_Stated task_: Substitute "capture" for "screenshot" everywhere it occurs in the lines below, keep everything else unchanged, and leave the pictures out of your answer.
»»
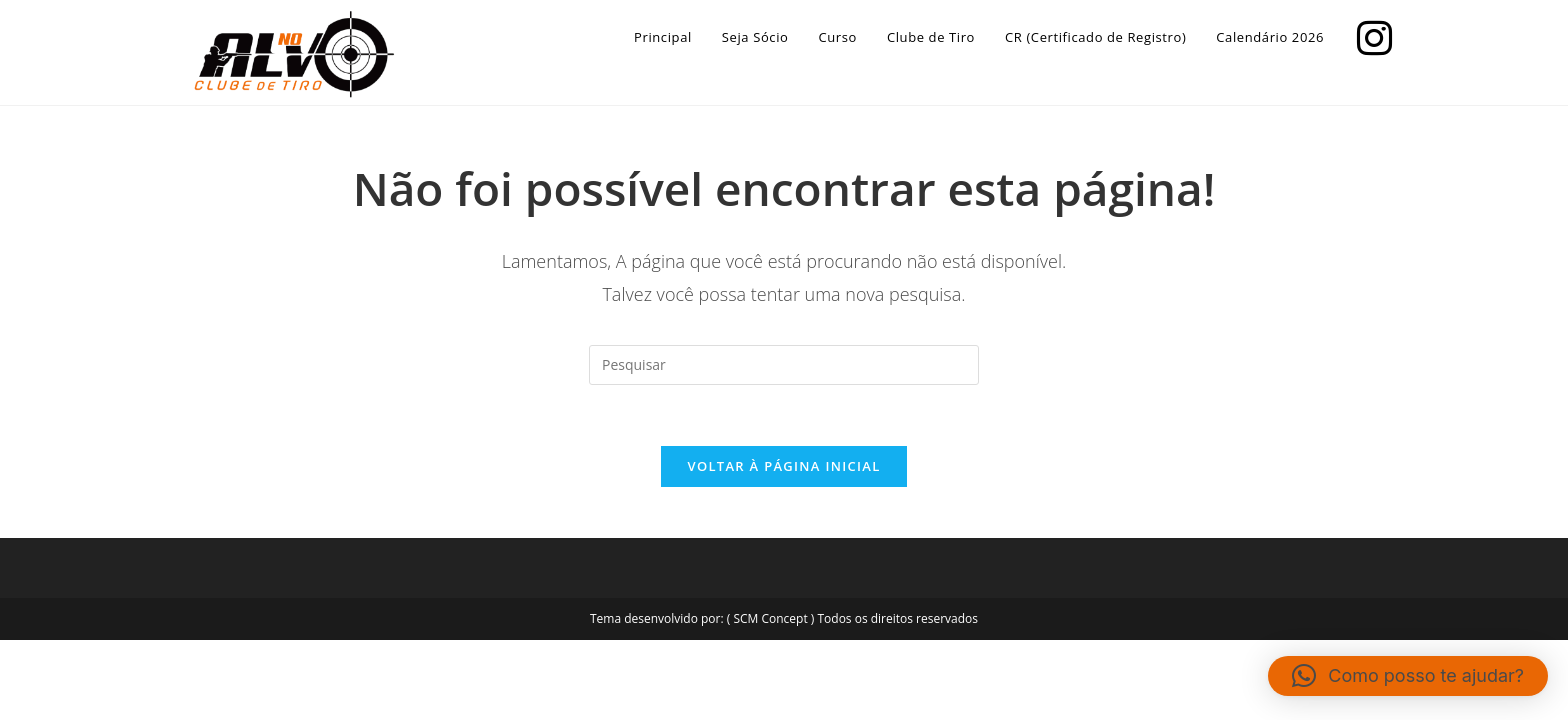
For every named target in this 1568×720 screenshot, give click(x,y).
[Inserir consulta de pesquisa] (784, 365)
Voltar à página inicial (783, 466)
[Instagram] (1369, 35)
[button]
««
_Result for this exercise_:
For every named target in this 1568×720 capture, give click(x,y).
[Inserir consulta de pesquisa] (784, 365)
Voltar à página inicial (783, 466)
[Instagram] (1369, 35)
[button]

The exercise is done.